++++ Texto de leitura ++++

A lógica brazuca dos ingressos
Imagine você que tenho um restaurante. Ele é antigo, já bem tradicional na cidade, mas anda meio caidão. A comida tá meia boca, faltam opções, o refrigerante nunca tá gelado. Os clientes estão sumindo aos poucos, migrando pra outros restaurantes.
Mas reformei a casa. Então, como ela anda vazia e preciso que ela volte a lucrar, resolvi colocar os pratos com o dobro do preço. Assim, vendo mais caro, pego mais dinheiro e só depois faço de fato uma comida melhor.
Mas obviamente com os preços mais caros e a comida ainda ruim, posso perder mais e mais clientes, indo a falência.
Ainda assim, contrariando a lógica de qualquer mercado, eu vou tentar apelar pra “fidelidade” dos meus clientes e dizer a eles que, pagando o dobro hoje para comer mal, amanhã poderão voltar e comer bem pelo mesmo valor.
Não me parece justo. Nem sequer razoável. Mas acredite: tem quem queira ir por este caminho.
O nosso futebol é um restaurante antigo indo a falência. O reformaram, investiram nas cadeiras, mesas, até na propaganda. Mas não adianta, o prato continua “comum” e pra piorar os preços são de restaurantes de primeira linha.

++++

_O que fazer:_
- 1) Responda, com base no texto sobre os ingressos:
(a) No restaurante descrito, o que nunca está gelado?
(b) Qual passa a ser o preço dos pratos depois da reforma?
(c) Segundo o último parágrafo, em que investiram ao reformar o futebol?
- 2) Escreva a continuação do texto sobre a lógica dos ingressos, partindo do ponto em que ele termina.

++++ Conjunto de registros ++++

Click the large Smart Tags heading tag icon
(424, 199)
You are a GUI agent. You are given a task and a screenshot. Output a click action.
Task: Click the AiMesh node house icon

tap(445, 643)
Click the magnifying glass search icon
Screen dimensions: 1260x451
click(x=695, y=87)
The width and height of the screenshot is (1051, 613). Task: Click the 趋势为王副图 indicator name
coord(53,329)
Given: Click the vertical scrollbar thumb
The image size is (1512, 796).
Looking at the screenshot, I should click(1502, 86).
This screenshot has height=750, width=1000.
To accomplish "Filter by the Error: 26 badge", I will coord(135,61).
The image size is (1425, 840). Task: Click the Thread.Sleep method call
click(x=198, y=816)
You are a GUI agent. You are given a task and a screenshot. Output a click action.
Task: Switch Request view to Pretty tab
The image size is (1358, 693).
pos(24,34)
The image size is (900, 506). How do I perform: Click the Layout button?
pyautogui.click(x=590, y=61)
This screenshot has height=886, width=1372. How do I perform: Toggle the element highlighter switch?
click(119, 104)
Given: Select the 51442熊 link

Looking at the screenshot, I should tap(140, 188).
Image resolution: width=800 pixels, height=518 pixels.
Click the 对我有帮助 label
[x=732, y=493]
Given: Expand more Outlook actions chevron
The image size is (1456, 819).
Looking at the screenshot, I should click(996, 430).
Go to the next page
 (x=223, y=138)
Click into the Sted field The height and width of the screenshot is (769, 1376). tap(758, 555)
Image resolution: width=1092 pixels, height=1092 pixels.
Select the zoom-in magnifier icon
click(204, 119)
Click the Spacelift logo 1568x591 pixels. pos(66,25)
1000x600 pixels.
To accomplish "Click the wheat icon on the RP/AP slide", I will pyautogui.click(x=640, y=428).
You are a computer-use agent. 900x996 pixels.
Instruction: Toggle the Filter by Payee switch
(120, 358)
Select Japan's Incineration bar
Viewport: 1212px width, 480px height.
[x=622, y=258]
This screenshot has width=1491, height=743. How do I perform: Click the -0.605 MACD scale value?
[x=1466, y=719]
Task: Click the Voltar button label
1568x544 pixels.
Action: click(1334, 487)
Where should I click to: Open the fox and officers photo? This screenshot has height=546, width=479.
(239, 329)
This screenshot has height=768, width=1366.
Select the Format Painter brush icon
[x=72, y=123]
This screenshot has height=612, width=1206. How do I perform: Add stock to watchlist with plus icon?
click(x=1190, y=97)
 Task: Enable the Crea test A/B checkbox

++++

_Respostas por tarefa:_
- 1)
(a) O refrigerante.
(b) O dobro do preço.
(c) Nas cadeiras, nas mesas e até na propaganda.

- 2)
Não há cliente no mundo que pague um Porcão pra comer no Bob’s. E se ele fizer isso, não é você um grande negociador, mas sim ele um grande idiota.
O valor praticado nos ingressos do futebol hoje em dia são tão estúpidos e injustos que o valor de uma arquibancada equivale a um mês de PPV, onde você assiste a TODOS os jogos daquele período (cerca de 50) ao vivo na sua sala, de chinelo, tomando cerveja a 3 reais e não a 12.
O apelo do Sócio Torcedor é quase tosco. Mas ainda assim, é aceitável que se venda uma promessa e não um produto. Você pede ajuda para amanhã devolver em resultados. É um investimento.
Isso não tem sentido quando falamos da compra simples de um evento.
Não custa mais do que um cinema de quarta-feira (20 reais) uma partida de futebol as 22h entre um time grande sem nenhuma estrela e um time de série C.
Não pode custar 60 reais, o valor de um teatro confortável com grandes atores, um jogo entre o misto desinteressado do São Paulo e o time do Mogi Mirim.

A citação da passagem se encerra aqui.